Yoose didn’t give much thought about the potential history of the home, but looking back at it, there should have been indicators that there was something unique about the home, as he noted the window casings were just so deep.
Last summer, the home was without a renter, and Dennis decided it was time he did some work on the home. A front porch/room had a leaky roof, and was beginning to rot, so he decided he was going to tear that off, and put in a new room, twice the size of the old. 
But when Dennis began to peel back the tin siding, he found…..more siding, this time older wood lap siding. Under that siding, he found….wood boards. When he peeled back those boards, he found something he never expected - logs.
Yeah, this unassuming farmhouse was actually a log home, covered up with multiple layers. Inside, Yoose began removing a portion of the wall in the kitchen/dining area, and found four layers of walls - fiberboard covering wainscoting, covering wood boards, covering the log walls. 
“As the years go by, every several years they would try to keep up with the Joneses down the street,” Dennis said. “They would update it, but never removed the old.”
“It was like opening a can of worms,” Yoose joked, but adding he was glad he didn’t take his dad’s advice years ago, as all this history would have been lost. “This is priceless,” he noted.
When Dennis was working on the log walls, he did have one couple come in and look and they wondered why he just wouldn’t cover up the logs again with drywall and paint them. “I just couldn’t do that,” Dennis said. 
Instead, he decided to expose the exterior wall in the new room he added, as well as expose a section of the walls inside the kitchen and dining area. He turned to Mike and Renee Udelhofen to rechink in between the logs.
“I mixed the mortar, and I could hardly keep up with her,” he said of how Renee worked.
Dennis also worked with Kurt Uppena, Natalie and Melanie Wood, and Chris Klar on the project. 
Dennis put in little touches to connect the property with the home. For example, the upper casings on the door and a closed off window include walnut harvested from the farm, that were cut at an old fashioned sawmill. He also used some old barnyards for trim.
Now one thing Dennis regrets is not documenting the excavation process uncovering and restoring the section of log walls he exposed. When they were cleaning the logs, they accidentally removed some writing that was on the wall - 1834.
Was it a date, or something else, Dennis doesn’t know exactly for sure. He had his daughter-in-law faithfully recreate the numbers on the board, however. 
With the wall sections exposed, he marveled at the work they did in those times.

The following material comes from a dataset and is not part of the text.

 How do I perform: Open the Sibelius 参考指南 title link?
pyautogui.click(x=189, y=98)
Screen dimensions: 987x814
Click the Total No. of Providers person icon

While the walls may not be completely plum or square, he notes how strong and durable they are.
“I never get tired of looking at them,” Dennis stated.
How much history is here, Yoose is not quite sure. He has some of the 20th Century history thanks to Irving Abing, who grew up in the home. Irving’s parents bought the home in 1928, and raised their large family there. They had added on to the home with two new bedrooms and expanded the basement.
From Irving, Dennis learned that the original home was a 20-foot by 30-foot space. 
Charles and Martha sold the home to their son Leo in the 1970s, and then the home passed to the Kaisers for one year, before Yoose bought it.
Dennis got a little more information from his attorney, John McNamara. Well, actually, from a platt map in John’s office, where Dennis had stopped in. The map dates to 1840, and Dennis followed the Platte River up to his home, as there were no defined roads on the map. 
From there he found the name ‘G. Heiser’ on the map. Heiser was a Blackhawk War veteran, and Yoose ponders that being owed some back wages, Heiser may have acquired the land and built a homestead.
But he is hoping for more information, and hoping people out in the area may have some.
Dennis is holding an open house at the home on June 17, from 2 to 4 p.m. Dennis would love it if someone could add to what he already knows about the home.